Talora gli parrá essere ne lo ’nferno, che, senza veruno suo exercizio che allora faccia, ne sará privata e gustará vita etterna.

L’anima rimane serena: ciò che vede le pare che gridi Dio, tucta infiammata d’amoroso fuoco per la considerazione che fa allora l’anima nella mia providenzia, perché si vede essere uscita di sí grande pelago non con suo exercizio, ché il lume venne inproviso, non exercitandosi, ma solo per la mia inextimabile caritá, che volsi provedere alla sua necessitá nel tempo del bisogno, che quasi non poteva piú.

Perché ne l’exercizio, quando s’exercitava a l’orazione e a l’altre cose che bisognano, non le risposi col lume, tollendole la tenebre?

Perché, essendo ancora inperfecta, non reputasse in suo exercizio quello che non era suo.

Sí che vedi che lo inperfecto nelle bactaglie, exercitandosi, viene a perfeczione, perché in esse bactaglie pruova la divina mia providenzia, unde egli s’è levato da l’amore inperfecto.

Anco uso uno sancto inganno, solo per levarli dalla inperfeczione: ch’Io lo’ farò concipere amore ad alcuna creatura spiritualmente e in particulare, oltre a l’amore generale.

Unde con questo mezzo s’exercita alla virtú, leva la sua inperfeczione, fallo spogliare il cuore d’ogni altra creatura che egli amasse sensualmente, di padre, madre, suoro, frategli: ne trae ogni propria passione, e amali per me, Dio.

E, con questo amore ordinato del mezzo ch’Io gli ho posto, caccia il disordinato, col quale in prima amava le creature.

Adunque vedi che tolle questa inperfeczione.

Ma actende che un’altra cosa fa questo amore di questo mezzo: che egli fa provare se perfectamente egli ama me e il mezzo che Io gli ho dato, o no.

E però gli li diei Io, perché egli el provasse, acciò che avesse materia di cognoscerlo; ché, non cognoscendolo, né a se medesimo dispiacerebbe, né piacerebbe quello che avesse in sé che fusse mio.

Per questo modo el cognosce: e giá t’ho decto che ella è ancora inperfecta.

E non è dubbio che, essendo inperfecto l’amore che ha a me, è inperfecto quello che ha alla creatura che ha in sé ragione, però che la caritá perfecta del proximo dipende dalla perfecta caritá mia.

Sí che con quella misura perfecta e inperfecta che ama me, con quella ama la creatura.

Come el cognosce per questo mezzo?

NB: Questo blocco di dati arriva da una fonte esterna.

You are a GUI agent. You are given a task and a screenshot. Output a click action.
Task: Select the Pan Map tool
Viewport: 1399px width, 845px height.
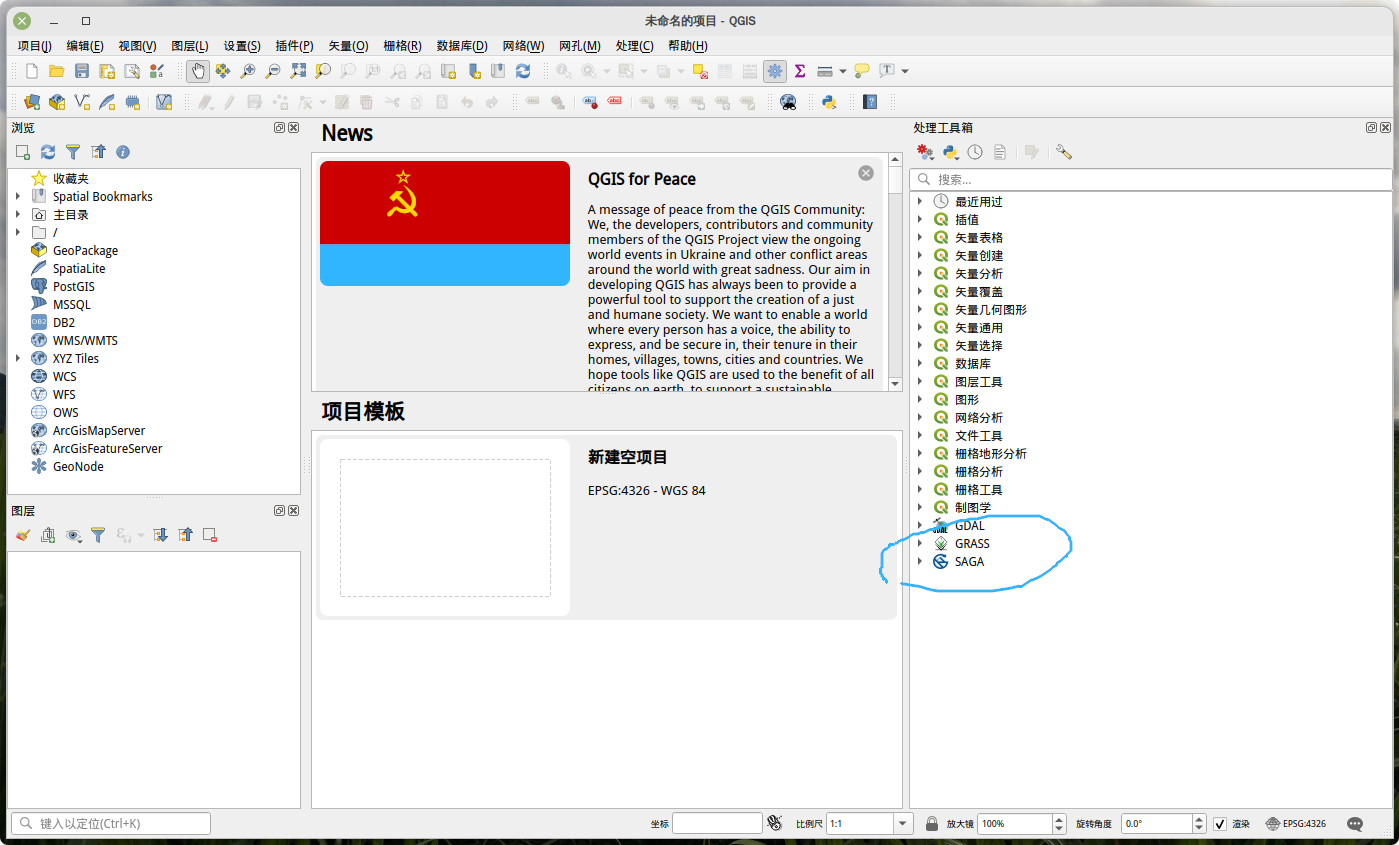(199, 71)
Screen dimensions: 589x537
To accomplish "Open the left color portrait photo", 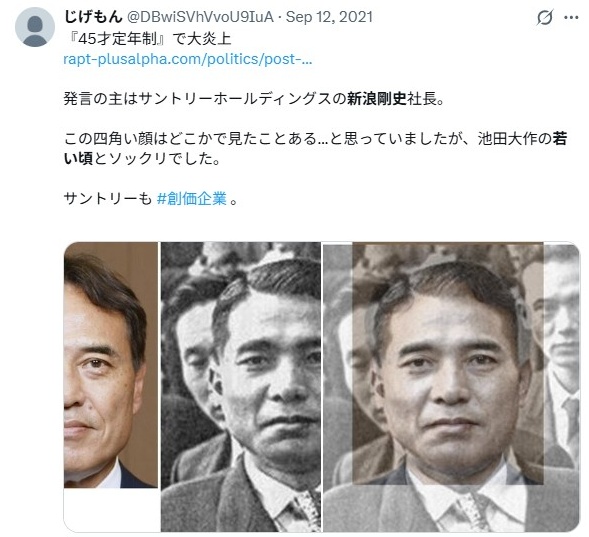I will click(x=111, y=364).

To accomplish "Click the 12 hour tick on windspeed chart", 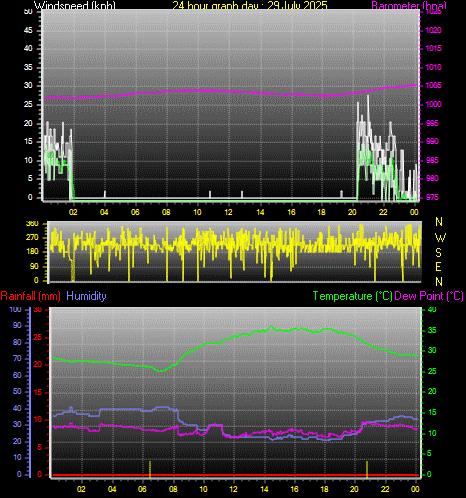I will [x=228, y=212].
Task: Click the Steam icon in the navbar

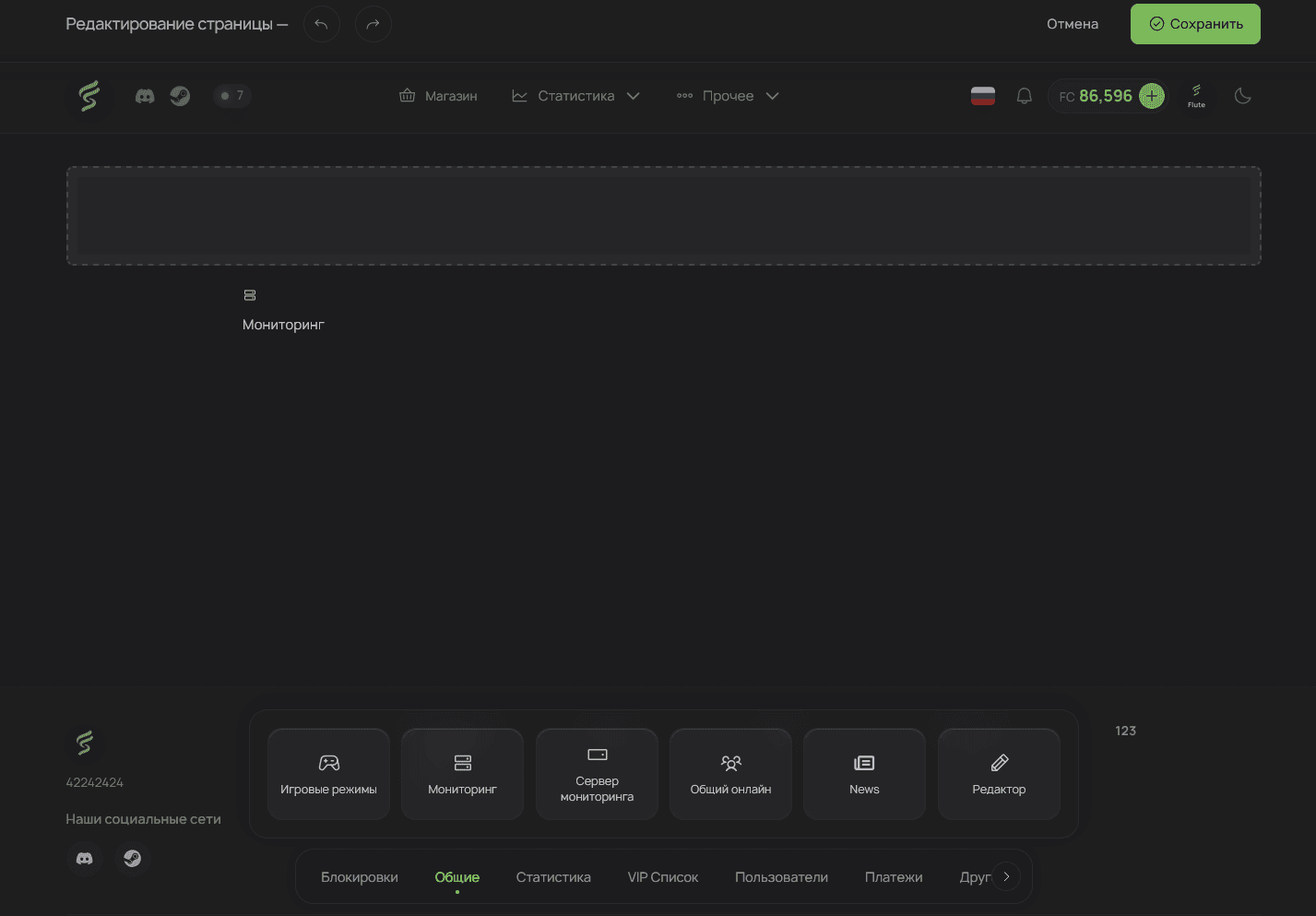Action: coord(180,95)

In molte cose.

Anco, quasi, se voi aprite l’occhio de l’intellecto, non passará tempo che egli nol vegga e pruovi.

Ma, perché in un altro luogo Io tel manifestai, poco te ne narrarò.

Quando della creatura cui egli ama di singulare amore, come decto è, egli si vede diminuire il dilecto, la consolazione o conversazioni usate, dove trovava grandissima consolazione, o di molte altre cose, o che vedesse che ella avesse piú conversazioni con altrui che con lui, sente pena; la quale pena el fa intrare a cognoscimento di sé.

Se vuole andare con lume e con prudenzia, come debba, con piú perfecto amore amerá quel mezzo, perché, col cognoscimento di se medesimo e odio che averá conceputo al proprio sentimento, si tolle la inperfeczione e viene ad perfeczione.

Essendo poi perfecto, séguita piú perfecto e maggiore amore nella creatura generale, e nel particulare mezzo posto dalla mia bontá, che ho proveduto a farla spronare con odio di sé e amore delle virtú in questa vita della perregrinazione, pure che ella non sia ignorante a recarsi, nel tempo delle pene, a confusione e tedio di mente, a tristizia di cuore e senza exercizio.

Questa sarebbe cosa pericolosa: verrebbeli a ruina e a morte quello che Io gli ho dato per vita.

Non die fare cosí; ma con buona sollicitudine e con umilitá reputandosi indegno di quel che desidera ( cioè non avendo la consolazione la quale egli voleva ), e con lume vegga che la virtú, per la quale principalmente la debba amare, non è diminuita in lui con fame e desiderio di volere portare ogni pena, da qualunque lato ella venga, per gloria e loda del nome mio.

Per questo modo adempirá la volontá mia in sé, ricevendo il fructo della perfeczione, per la quale Io ho permesso le bactaglie, el mezzo e ogni altra cosa perché ella venga a lume di perfeczione.

In questo modo negl’imperfecti uso la providenzia mia, e in tanti altri modi che lingua non sarebbe sufficiente a narrarli.